Dix-sept jours après son lancement depuis le sud-est de l’Inde, un élément crucial pour la mission NISAR s’est déployé en orbite.
S’étendant sur 12 mètres, l’antenne de type réflecteur en forme de tambour de la mission NISAR (Radar à Synthèse d’Ondes, partenariat entre la NASA et l’Organisation Indienne pour la Recherche Spatiale, ISRO) s’est déployée avec succès en orbite basse. Le réflecteur avait été replié, en forme de parapluie, jusqu’à ce que le bras de soutien de neuf mètres puisse être déployé et verrouillé en place.
Lancé par l’ISRO le 30 juillet depuis le Centre Spatial Satish Dhawan, NISAR suivra le mouvement des calottes glaciaires et des glaciers, les déformations des terrains dues aux séismes, aux volcans et aux glissements de terrain, et les changements dans les écosystèmes forestiers et les zones humides avec une précision millimétrique. Ce satellite aidera également les décideurs dans des domaines variés, allant de la réponse aux catastrophes à la surveillance des infrastructures et à l’agriculture.
« Le déploiement réussi du réflecteur de NISAR représente une étape majeure dans les capacités du satellite », a déclaré Karen St. Germain, directrice de la Division des Sciences de la Terre à la NASA. « Grâce à une technologie innovante, des recherches et des modélisations, ainsi que des données pour éclairer les décisions, les données que NISAR est prêt à recueillir auront un impact significatif sur la manière dont les communautés mondiales et les parties prenantes améliorent l’infrastructure, se préparent et se remettent des catastrophes naturelles, et maintiennent la sécurité alimentaire. »
La mission NISAR déploie les systèmes radar les plus sophistiqués jamais lancés dans le cadre d’une mission de la NASA. Pour la première fois, le satellite combine deux systèmes de radar à synthèse d’ondes (SAR) : un système en bande L capable de voir à travers les nuages et la canopée forestière, et un système en bande S, également capable de traverser les nuages mais plus sensible à la végétation légère et à l’humidité dans la neige. Le réflecteur joue un rôle clé pour les deux systèmes, rendant son déploiement d’autant plus crucial.
« C’est le plus grand réflecteur d’antenne jamais déployé pour une mission de la NASA, et nous étions bien sûr impatients de voir se dérouler ce déploiement avec succès.
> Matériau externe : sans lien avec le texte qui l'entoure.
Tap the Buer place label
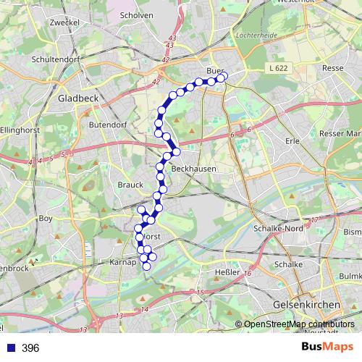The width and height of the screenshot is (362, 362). coord(215,71)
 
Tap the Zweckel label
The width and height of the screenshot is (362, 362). coord(64,23)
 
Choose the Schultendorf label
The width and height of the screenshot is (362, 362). coord(55,59)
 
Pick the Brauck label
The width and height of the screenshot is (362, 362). coord(130,185)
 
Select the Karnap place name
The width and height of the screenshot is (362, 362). coord(124,263)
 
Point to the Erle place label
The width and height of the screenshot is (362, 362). coord(293,141)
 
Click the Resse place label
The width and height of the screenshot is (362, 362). coord(332,67)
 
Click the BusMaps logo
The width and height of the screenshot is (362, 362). coord(327,348)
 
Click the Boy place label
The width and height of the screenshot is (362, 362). coord(46,218)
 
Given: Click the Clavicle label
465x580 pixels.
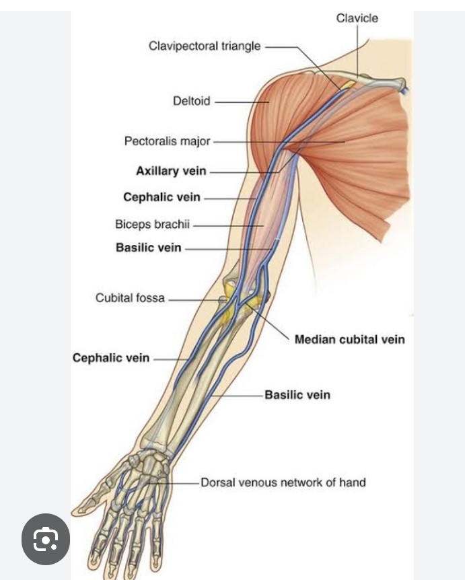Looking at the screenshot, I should (x=357, y=18).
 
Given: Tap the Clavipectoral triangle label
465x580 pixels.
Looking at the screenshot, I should (x=205, y=46).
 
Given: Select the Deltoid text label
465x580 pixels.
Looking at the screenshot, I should (x=192, y=102).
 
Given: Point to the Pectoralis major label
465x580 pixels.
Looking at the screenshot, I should (x=168, y=141).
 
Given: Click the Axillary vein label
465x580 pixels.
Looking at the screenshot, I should (x=171, y=171).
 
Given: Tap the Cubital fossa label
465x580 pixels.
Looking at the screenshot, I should (x=130, y=297).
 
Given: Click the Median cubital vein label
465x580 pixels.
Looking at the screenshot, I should (x=349, y=339).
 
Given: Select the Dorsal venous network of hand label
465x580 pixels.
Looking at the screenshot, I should (x=283, y=482).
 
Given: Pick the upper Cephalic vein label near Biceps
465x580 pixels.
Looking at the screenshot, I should (x=162, y=197).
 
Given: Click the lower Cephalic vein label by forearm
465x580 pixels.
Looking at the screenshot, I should (x=111, y=358).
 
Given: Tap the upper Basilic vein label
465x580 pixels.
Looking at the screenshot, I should (x=148, y=248).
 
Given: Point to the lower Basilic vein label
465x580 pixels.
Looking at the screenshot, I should (x=297, y=395).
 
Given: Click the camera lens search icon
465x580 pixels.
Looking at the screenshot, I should (x=46, y=539).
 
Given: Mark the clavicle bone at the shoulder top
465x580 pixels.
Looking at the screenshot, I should (x=377, y=81).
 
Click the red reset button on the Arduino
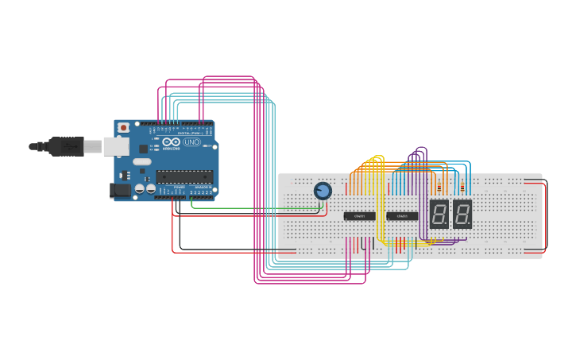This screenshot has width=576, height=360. point(122,127)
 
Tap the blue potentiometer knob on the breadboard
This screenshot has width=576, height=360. point(323,191)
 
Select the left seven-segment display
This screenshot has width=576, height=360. point(439,214)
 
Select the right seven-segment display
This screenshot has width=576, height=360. point(462,214)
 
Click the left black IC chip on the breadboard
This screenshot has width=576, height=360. point(359,216)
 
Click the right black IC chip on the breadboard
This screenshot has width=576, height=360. point(402,216)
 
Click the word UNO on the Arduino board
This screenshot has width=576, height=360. point(191,142)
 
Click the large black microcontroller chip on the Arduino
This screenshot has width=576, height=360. point(184,176)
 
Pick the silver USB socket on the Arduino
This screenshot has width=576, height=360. point(117,146)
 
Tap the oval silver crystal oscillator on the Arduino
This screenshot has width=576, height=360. point(141,161)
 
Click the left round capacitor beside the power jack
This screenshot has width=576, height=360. point(139,189)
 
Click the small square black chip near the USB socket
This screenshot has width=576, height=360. point(144,148)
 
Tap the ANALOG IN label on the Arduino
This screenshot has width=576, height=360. point(203,187)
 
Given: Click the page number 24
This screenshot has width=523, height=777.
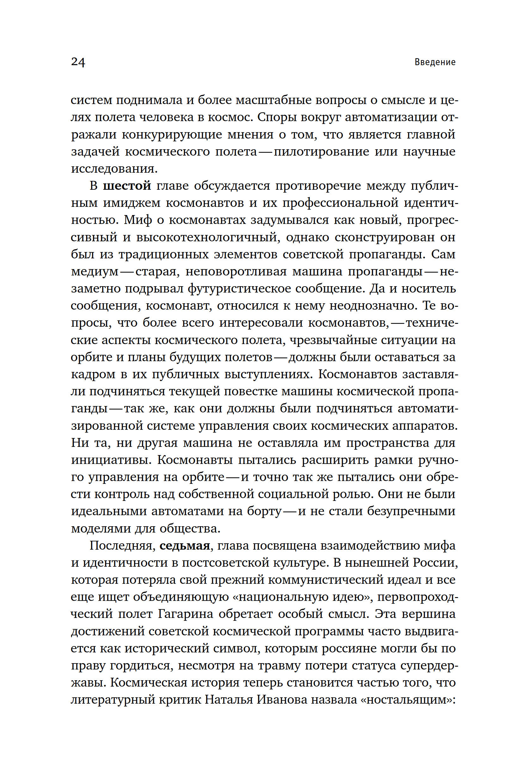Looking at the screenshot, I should click(78, 62).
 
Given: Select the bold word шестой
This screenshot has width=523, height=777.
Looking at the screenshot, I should click(127, 186).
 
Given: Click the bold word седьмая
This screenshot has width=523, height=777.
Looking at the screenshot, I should click(184, 546).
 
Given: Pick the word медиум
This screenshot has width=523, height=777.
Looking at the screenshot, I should click(95, 272).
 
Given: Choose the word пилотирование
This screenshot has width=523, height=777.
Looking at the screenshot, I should click(321, 152).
C’est une composante essentielle de la mission scientifique terrestre NISAR, et sa conception a nécessité des années de travail pour arriver à ce grand jour », a expliqué Phil Barela, responsable de projet NISAR au Jet Propulsion Laboratory (JPL) de la NASA en Californie du Sud. « Maintenant que nous avons lancé, nous concentrons nos efforts sur le réglage fin pour commencer à livrer des sciences transformantes d’ici la fin de l’automne de cette année. »
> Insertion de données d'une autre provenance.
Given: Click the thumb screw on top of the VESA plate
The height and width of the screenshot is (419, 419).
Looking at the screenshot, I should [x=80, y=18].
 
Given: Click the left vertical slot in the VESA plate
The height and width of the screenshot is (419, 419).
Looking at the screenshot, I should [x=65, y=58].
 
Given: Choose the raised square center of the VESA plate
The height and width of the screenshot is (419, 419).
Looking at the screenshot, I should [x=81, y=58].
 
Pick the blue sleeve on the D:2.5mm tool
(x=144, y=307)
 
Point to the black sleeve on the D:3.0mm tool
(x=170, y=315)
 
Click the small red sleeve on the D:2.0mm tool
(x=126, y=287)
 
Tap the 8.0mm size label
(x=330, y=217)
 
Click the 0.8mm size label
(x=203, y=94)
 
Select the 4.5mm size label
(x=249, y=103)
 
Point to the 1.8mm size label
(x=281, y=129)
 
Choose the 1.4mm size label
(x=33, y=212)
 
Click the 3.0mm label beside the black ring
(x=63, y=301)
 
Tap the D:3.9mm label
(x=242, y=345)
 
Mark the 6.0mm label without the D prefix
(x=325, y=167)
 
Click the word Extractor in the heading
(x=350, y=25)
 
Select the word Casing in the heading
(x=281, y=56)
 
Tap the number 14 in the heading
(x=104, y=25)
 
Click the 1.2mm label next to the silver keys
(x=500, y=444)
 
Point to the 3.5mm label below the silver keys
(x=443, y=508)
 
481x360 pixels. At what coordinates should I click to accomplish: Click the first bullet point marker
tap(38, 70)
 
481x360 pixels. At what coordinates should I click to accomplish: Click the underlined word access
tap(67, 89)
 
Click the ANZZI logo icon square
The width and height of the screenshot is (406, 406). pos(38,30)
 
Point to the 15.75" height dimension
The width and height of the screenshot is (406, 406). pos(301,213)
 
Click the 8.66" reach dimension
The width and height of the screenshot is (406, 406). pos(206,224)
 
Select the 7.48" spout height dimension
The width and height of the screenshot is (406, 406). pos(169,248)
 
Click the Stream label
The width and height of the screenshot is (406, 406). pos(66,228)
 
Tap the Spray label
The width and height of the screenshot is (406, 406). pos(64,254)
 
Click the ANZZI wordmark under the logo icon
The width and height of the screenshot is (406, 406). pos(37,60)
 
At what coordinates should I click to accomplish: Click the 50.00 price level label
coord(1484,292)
Le fonctionnement de Bloom
Pesaant environ 64 kilogrammes, le réflecteur se compose d’un cadre cylindrique construit avec 123 entretoises en composite et un maillage en fil métallique plaqué or. Le 9 août, le bras du satellite, qui avait été replié contre son corps principal, a commencé à se déplier, joint par joint, jusqu’à ce qu’il soit complètement étendu environ quatre jours plus tard. Le montage du réflecteur est fixé à l’extrémité du bras.
Ensuite, le 15 août, de petits boulons explosifs qui maintenaient le montage du réflecteur en place ont été déclenchés, permettant à l’antenne de commencer un processus appelé « bloom » — son déploiement par la libération de la tension stockée dans son cadre flexible pendant qu’il était replié comme un parapluie. L’activation subséquente de moteurs et de câbles a alors tiré l’antenne dans sa position finale, verrouillée.
Pour réaliser des images de la surface terrestre jusqu’à des pixels d’environ 10 mètres, le réflecteur a été conçu avec un diamètre équivalent à la longueur d’un bus scolaire. Grâce à un traitement SAR, le réflecteur de NISAR simule une antenne radar traditionnelle qui, pour l’instrument en bande L de la mission, devrait mesurer 19 kilomètres pour atteindre la même résolution.
« Le radar à synthèse d’ondes fonctionne, en principe, comme la lentille d’une caméra, qui focalise la lumière pour créer une image nette. La taille de la lentille, appelée ouverture, détermine la netteté de l’image, » a déclaré Paul Rosen, scientifique de projet NISAR au JPL. « Sans le SAR, les radars spatiaux pourraient générer des données, mais la résolution serait trop grossière pour être utile. Avec le SAR, NISAR pourra produire des images à haute résolution. En utilisant des techniques interférométriques spéciales qui comparent les images au fil du temps, NISAR permet aux chercheurs et aux utilisateurs de données de créer des films 3D des changements survenant à la surface de la Terre. »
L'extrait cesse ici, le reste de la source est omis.